Prospecciones petrolíferas, la pesca, el transporte marítimo o los deportes acuáticos generan un ruido atronador del que no somos conscientes pero que tiene consecuencias: la huella sonora del ser humano llega a todos los rincones del planeta, también a los océanos, que se están viendo gravemente alterados por nuestra contaminación acústica.
Estos sonidos irrumpen y perturban constantemente la quietud del ecosistema marino, que cuando está sano suena de una manera muy determinada. Y es que sus especies necesitan emitir y oír sus propios sonidos para comunicarse, alimentarse o reproducirse.

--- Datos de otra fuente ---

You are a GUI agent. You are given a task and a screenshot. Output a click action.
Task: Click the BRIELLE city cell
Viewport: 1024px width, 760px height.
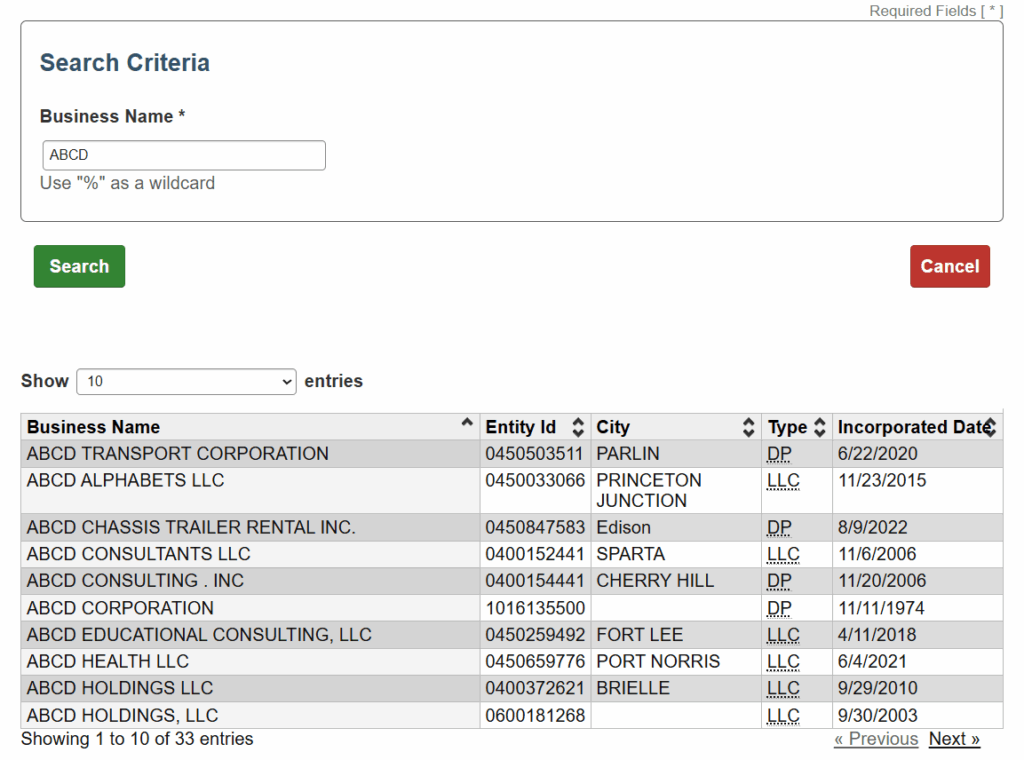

Localizan su hábitat gracias al sonido subacuático, pero este se vuelve casi imperceptible cuando se mezcla con el ruido humano, que despista a las especies y puede ponerlas en serio peligro. Algunas, en un intento de huir del ruido, incluso terminan en zonas donde no pueden respirar y mueren.
Esta es la principal conclusión del mayor estudio sobre este asunto hasta el momento, publicado en la revista 'Science' y liderado por el oceanógrafo español Carlos Duarte, que sugiere que se apliquen medidas urgentes, como una mayor conciencia ciudadana o una regulación más severa sobre esta contaminación auditiva.
Y es que, a diferencia de otros problemas ambientales, la reducción de la contaminación acústica está en nuestras manos y tiene una respuesta inmediata. Prueba de ello es el cambio que experimentaron nuestros océanos durante el confinamiento por la pandemia de coronavirus.